Research Article
Ontology-based Active Repository System
Key Lab of Information Network Security, Ministry of Public Security, 339 Bi Sheng Road, Zhangjiang Hi-tech Park, Shanghai, 201204, China
Component-Based Software Development (CBSD) is considered the most effective way to improve the software productivity and enhance the capacity of software reuse. However, it does not enjoy much attention in terms of practical applications for several reasons. First, an integrated and recognized repository, a component search engine and a user-friendly interface are unavailable, making it difficult for users to find suitable components for specific applications. Second, its components require different environments in order to function; therefore, setting up in actual operation is difficult. Third, end users encounter multiple problems, likely stemming from the lack of quality control by developers. Fourth, troubleshooting any technical problem that arises upon installation is difficult. Fifth, estimating the time, cost and manpower required to shift from the normal development method to CBSD can be a challenge (Klein and Bernstein, 2004).
Numerous studies have been conducted to resolve the issues concerning CBSD execution, including middleware-based software development (Sharma and Gupta, 2010), aspect-oriented software development (Filman et al., 2004), service-oriented software development (Erl, 2004) and active repository (Ye et al., 2000), in hopes of streamlining the CBSD process and eliminate existing software issues.

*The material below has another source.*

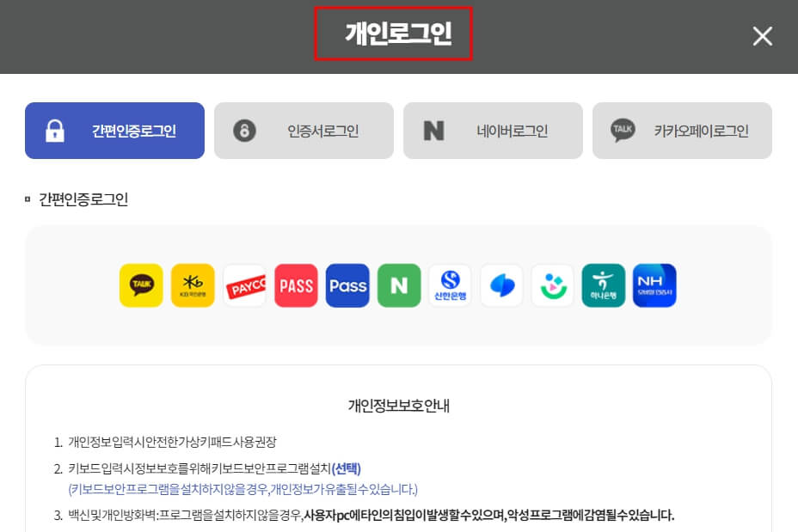Select the red PASS authentication icon
Viewport: 798px width, 532px height.
[x=296, y=284]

Ontology refers to the important concepts and relationships in a particular domain, providing a vocabulary for that domain and a corresponding definition of terms (Motik et al., 2009). Ontology is now central to many applications, including scientific knowledge portals (Maynard et al., 2008a), information management and integration systems, electronic commerce and other semantic web services (Fensel, 2011).
Based on the active repository method, CodeBroker (Ye et al., 2000), a new approach aiming to customize CBSD as required by its end users is introduced in the current study. The approach essentially combines CBSD components with ontology, such that any CBSD component specifically needed for the user application is automatically detected and fetched by the system. This ultimately results in easier CBSD usage and application, as well as reduced time and cost for training.

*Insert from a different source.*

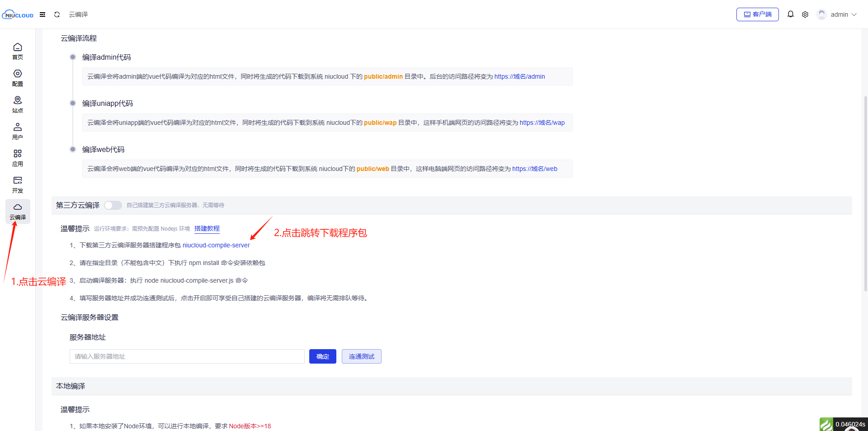The image size is (868, 431).
Task: Click the refresh icon in the header
Action: tap(57, 14)
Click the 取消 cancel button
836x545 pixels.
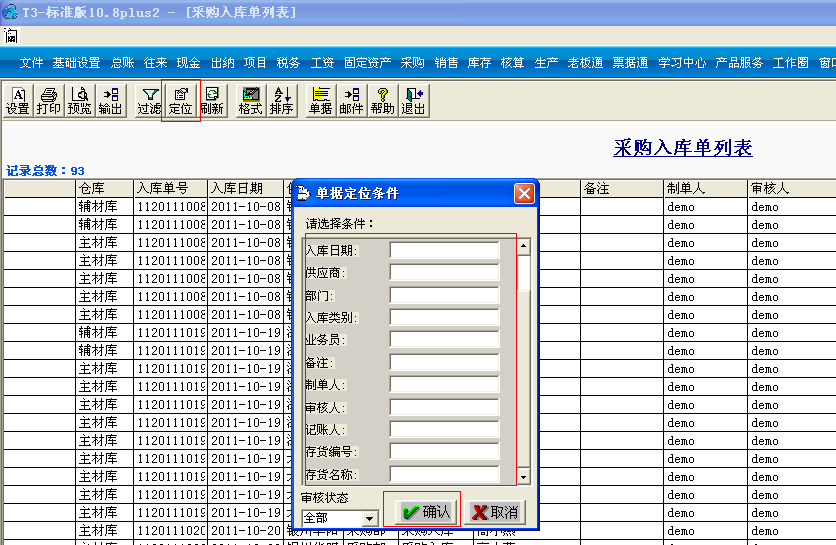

Ontology-based component retrieval: An important issue in CBSD deals with ensuring that the component fits the user requirement. This issue is often bound with the component query method that contains keyword, interface and type, IOPE process-based and other matches (Klein and Bernstein, 2004). These methods require the same terminology to the component description and the user query. For example, if a component is designed for graphics support and describes its function using the keyword graphic, the user can only find this component by typing in this specific word; these traditional search methods will not include drawing, image and similar words.
Ontology-based component retrieval is the latest research field on CBSD. Because this method can recognize the semantic information of component description and user request by ontology support, it provides the knowledge match and reasoning functions to improve the component search quality (Pande et al., 2010).
The ontology-based component retrieval method first builds a common ontology library as knowledge base. Based on this library (Paquette and Masmoudi, 2011), it sets up the relationship between different concepts. It operates by matching the user query and the component description, providing results that are sorted by relevance.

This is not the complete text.